Thanks for working on this! I'd like to see this in the kernel, even if
it's only for the more paranoia crowd. Have you done any workload
measurements to see how much of a hit this has in the real world?

> ---
> v2: retry allocation from other end of vmalloc space in case of
> failure (Matthew Wilcox), improve commit message and documentation
> v3: randomize also percpu allocations (pcpu_get_vm_areas())
> ---
>  .../admin-guide/kernel-parameters.txt         | 23 ++++++++++++
>  mm/vmalloc.c                                  | 36 +++++++++++++++++--
>  2 files changed, 56 insertions(+), 3 deletions(-)
> 
> diff --git a/Documentation/admin-guide/kernel-parameters.txt b/Documentation/admin-guide/kernel-parameters.txt
> index c722ec19cd00..38d6b5728ccc 100644
> --- a/Documentation/admin-guide/kernel-parameters.txt
> +++ b/Documentation/admin-guide/kernel-parameters.txt
> @@ -4024,6 +4024,29 @@
>  
>  	ramdisk_start=	[RAM] RAM disk image start address
>  
> +	randomize_vmalloc= [KNL] Randomize vmalloc() allocations. With 1,
> +			the entire vmalloc() area is used randomly to
> +			make the allocations less predictable and
> +			harder to guess for attackers. Also module and
> +			BPF code locations get randomized (within
> +			their dedicated and rather small area though)
> +			and if CONFIG_VMAP_STACK is enabled, also
> +			kernel thread stack locations.
> +
> +			On 32 bit systems this may cause problems due
> +			to increased VM fragmentation if the address
> +			space gets crowded.
> +
> +			On all systems, it will reduce performance and
> +			increase memory and cache usage due to less
> +			efficient use of page tables and inability to
> +			merge adjacent VMAs with compatible
> +			attributes. On x86_64 with 5 level page
> +			tables, in the worst case, additional page
> +			table entries of up to 4 pages are created for
> +			each mapping, so with small mappings there's
> +			considerable penalty.
> +
>  	random.trust_cpu={on,off}
>  			[KNL] Enable or disable trusting the use of the
>  			CPU's random number generator (if available) to
> diff --git a/mm/vmalloc.c b/mm/vmalloc.c
> index 4d88fe5a277a..1e8e0ee1925f 100644
> --- a/mm/vmalloc.c
> +++ b/mm/vmalloc.c
> @@ -34,6 +34,7 @@
>  #include <linux/bitops.h>
>  #include <linux/rbtree_augmented.h>
>  #include <linux/overflow.h>
> +#include <linux/random.h>
>  
>  #include <linux/uaccess.h>
>  #include <asm/tlbflush.h>
> @@ -1089,6 +1090,17 @@ adjust_va_to_fit_type(struct vmap_area *va,
>  	return 0;
>  }
>  
> +static int randomize_vmalloc = 0;

This should be __ro_after_init, and even better, it should be a static
branch so there's no performance hit at all for the "disabled" case.

* **Collected data**:
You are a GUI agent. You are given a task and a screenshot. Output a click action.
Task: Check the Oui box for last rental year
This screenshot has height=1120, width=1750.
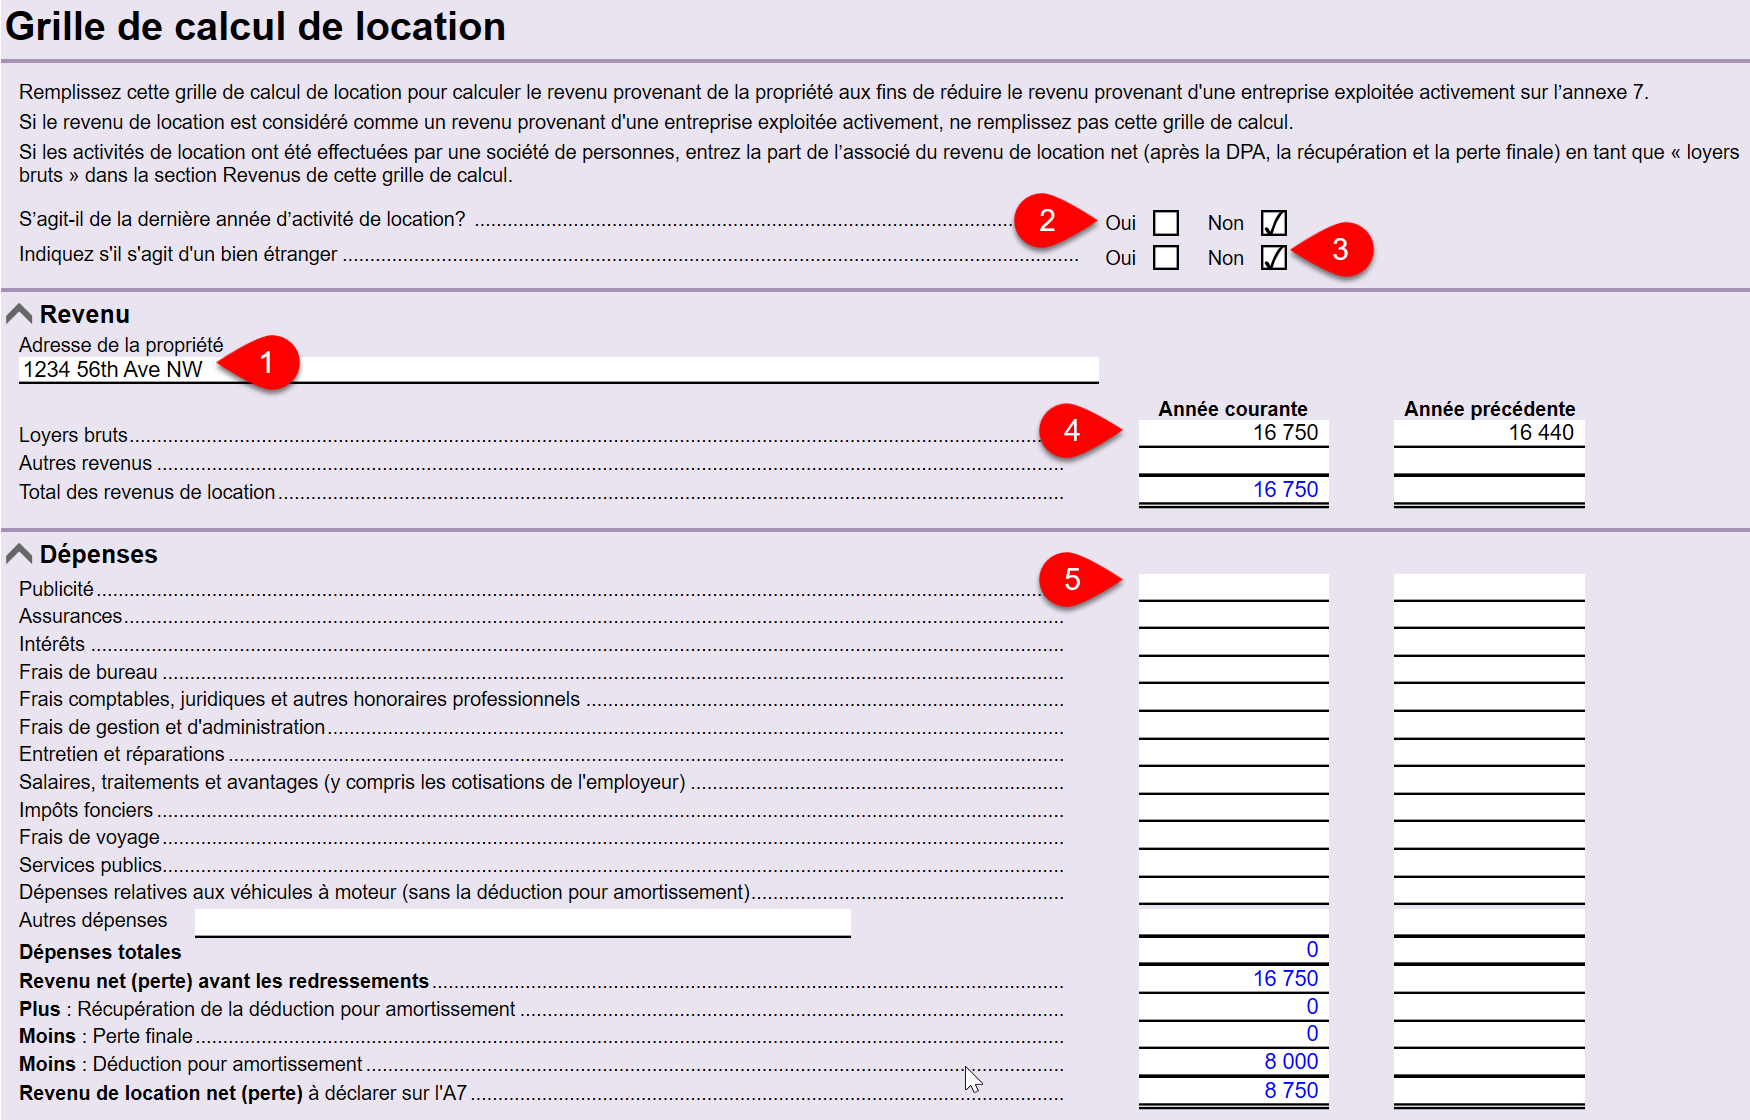[x=1165, y=222]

* **Requirements**: Reproduce, character for character, the part of the vmalloc randomization review starting at "Thanks for working" and ending at "insertions(+), 3 deletions(-)".

* **Completed task**:
Thanks for working on this! I'd like to see this in the kernel, even if
it's only for the more paranoia crowd. Have you done any workload
measurements to see how much of a hit this has in the real world?

> ---
> v2: retry allocation from other end of vmalloc space in case of
> failure (Matthew Wilcox), improve commit message and documentation
> v3: randomize also percpu allocations (pcpu_get_vm_areas())
> ---
>  .../admin-guide/kernel-parameters.txt         | 23 ++++++++++++
>  mm/vmalloc.c                                  | 36 +++++++++++++++++--
>  2 files changed, 56 insertions(+), 3 deletions(-)